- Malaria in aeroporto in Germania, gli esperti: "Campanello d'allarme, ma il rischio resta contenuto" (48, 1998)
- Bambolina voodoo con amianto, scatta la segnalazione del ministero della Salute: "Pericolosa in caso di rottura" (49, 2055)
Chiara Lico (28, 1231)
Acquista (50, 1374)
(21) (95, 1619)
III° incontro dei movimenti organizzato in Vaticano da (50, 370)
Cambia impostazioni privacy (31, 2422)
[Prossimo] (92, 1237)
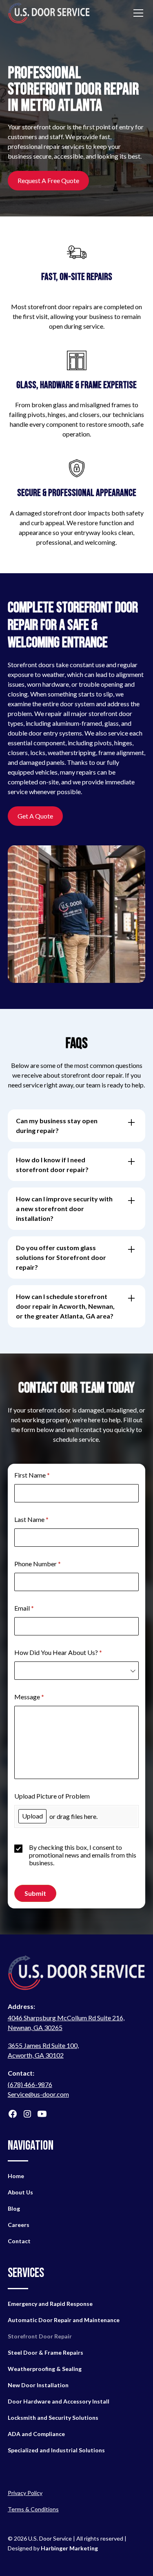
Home (16, 2175)
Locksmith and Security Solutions (53, 2417)
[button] (137, 13)
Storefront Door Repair (40, 2336)
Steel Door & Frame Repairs (45, 2352)
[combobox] (76, 1670)
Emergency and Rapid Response (50, 2303)
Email (36, 1608)
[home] (49, 13)
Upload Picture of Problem (52, 1796)
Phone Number (49, 1563)
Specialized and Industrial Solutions (56, 2450)
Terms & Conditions (33, 2509)
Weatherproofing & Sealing (45, 2368)
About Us (20, 2192)
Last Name (43, 1519)
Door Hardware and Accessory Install (58, 2401)
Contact (19, 2241)
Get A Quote (35, 816)
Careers (18, 2224)
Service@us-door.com (38, 2094)
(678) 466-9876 (30, 2084)
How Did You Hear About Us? (70, 1652)
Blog (14, 2208)
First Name (43, 1475)
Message (41, 1697)
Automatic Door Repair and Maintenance (64, 2319)
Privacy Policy (25, 2492)
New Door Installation (38, 2385)
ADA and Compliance (36, 2433)
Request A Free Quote (48, 180)
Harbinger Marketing (69, 2548)
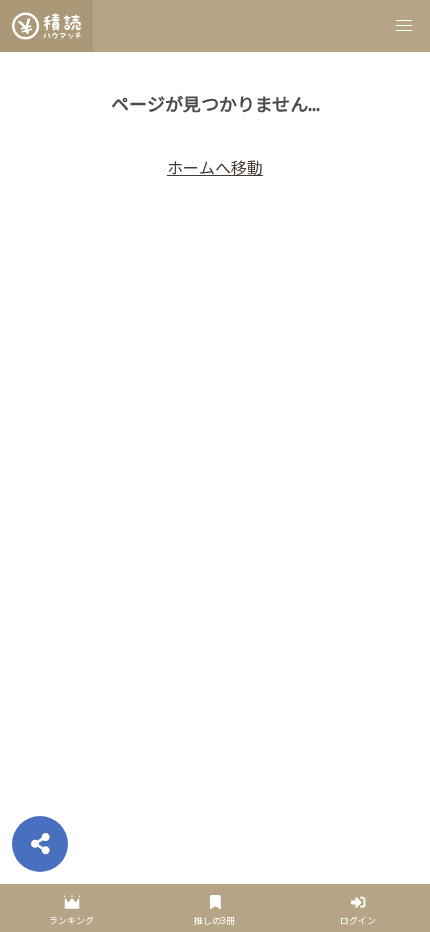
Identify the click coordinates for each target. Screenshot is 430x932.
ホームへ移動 (215, 167)
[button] (404, 26)
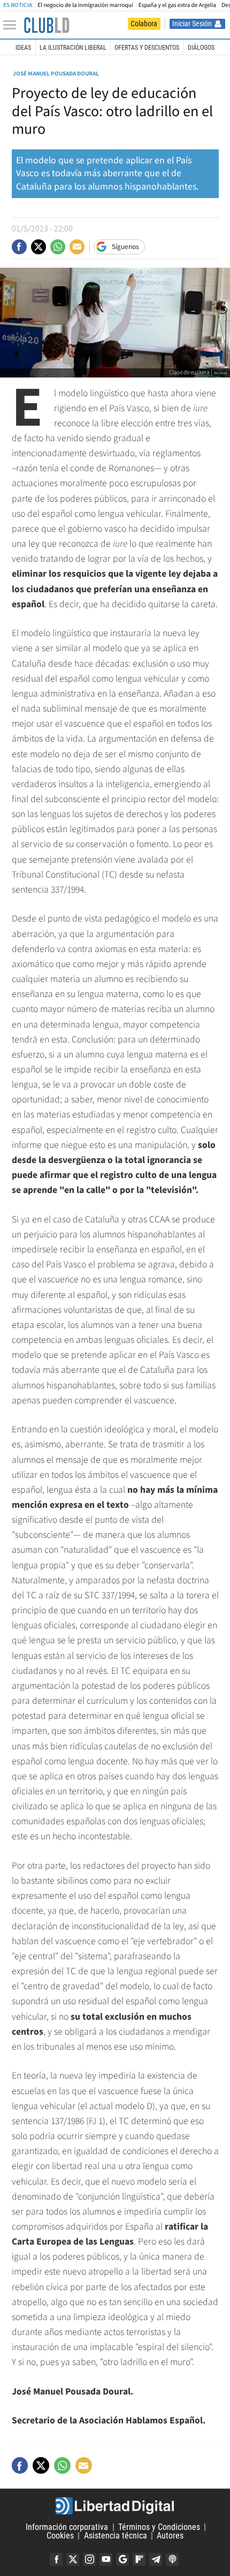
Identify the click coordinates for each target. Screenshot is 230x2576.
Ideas (23, 47)
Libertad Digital (115, 2505)
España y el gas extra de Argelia (177, 5)
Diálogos (201, 47)
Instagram (89, 2559)
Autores (170, 2535)
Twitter (72, 2559)
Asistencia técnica (115, 2535)
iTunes (172, 2559)
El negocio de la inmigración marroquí (85, 5)
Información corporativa (67, 2527)
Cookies (60, 2535)
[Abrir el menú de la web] (12, 25)
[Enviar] (57, 246)
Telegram (155, 2559)
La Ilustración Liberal (73, 47)
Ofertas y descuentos (146, 47)
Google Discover (122, 2559)
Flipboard (139, 2559)
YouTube (105, 2559)
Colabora (144, 23)
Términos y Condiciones (159, 2527)
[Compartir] (19, 246)
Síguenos (125, 246)
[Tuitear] (38, 246)
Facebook (56, 2559)
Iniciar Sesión (192, 23)
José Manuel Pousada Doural (56, 74)
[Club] (46, 25)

● **DESCRIPTION OF THE TASK**
Without the pictures, please reproduce each line of the listing above exactly, from the first one through the line bearing "Phone Number (49, 1563)".

● **SOLUTION BELOW**
- Malaria in aeroporto in Germania, gli esperti: "Campanello d'allarme, ma il rischio resta contenuto" (48, 1998)
- Bambolina voodoo con amianto, scatta la segnalazione del ministero della Salute: "Pericolosa in caso di rottura" (49, 2055)
Chiara Lico (28, 1231)
Acquista (50, 1374)
(21) (95, 1619)
III° incontro dei movimenti organizzato in Vaticano da (50, 370)
Cambia impostazioni privacy (31, 2422)
[Prossimo] (92, 1237)
Home (16, 2175)
Locksmith and Security Solutions (53, 2417)
[button] (137, 13)
Storefront Door Repair (40, 2336)
Steel Door & Frame Repairs (45, 2352)
[combobox] (76, 1670)
Emergency and Rapid Response (50, 2303)
Email (36, 1608)
[home] (49, 13)
Upload Picture of Problem (52, 1796)
Phone Number (49, 1563)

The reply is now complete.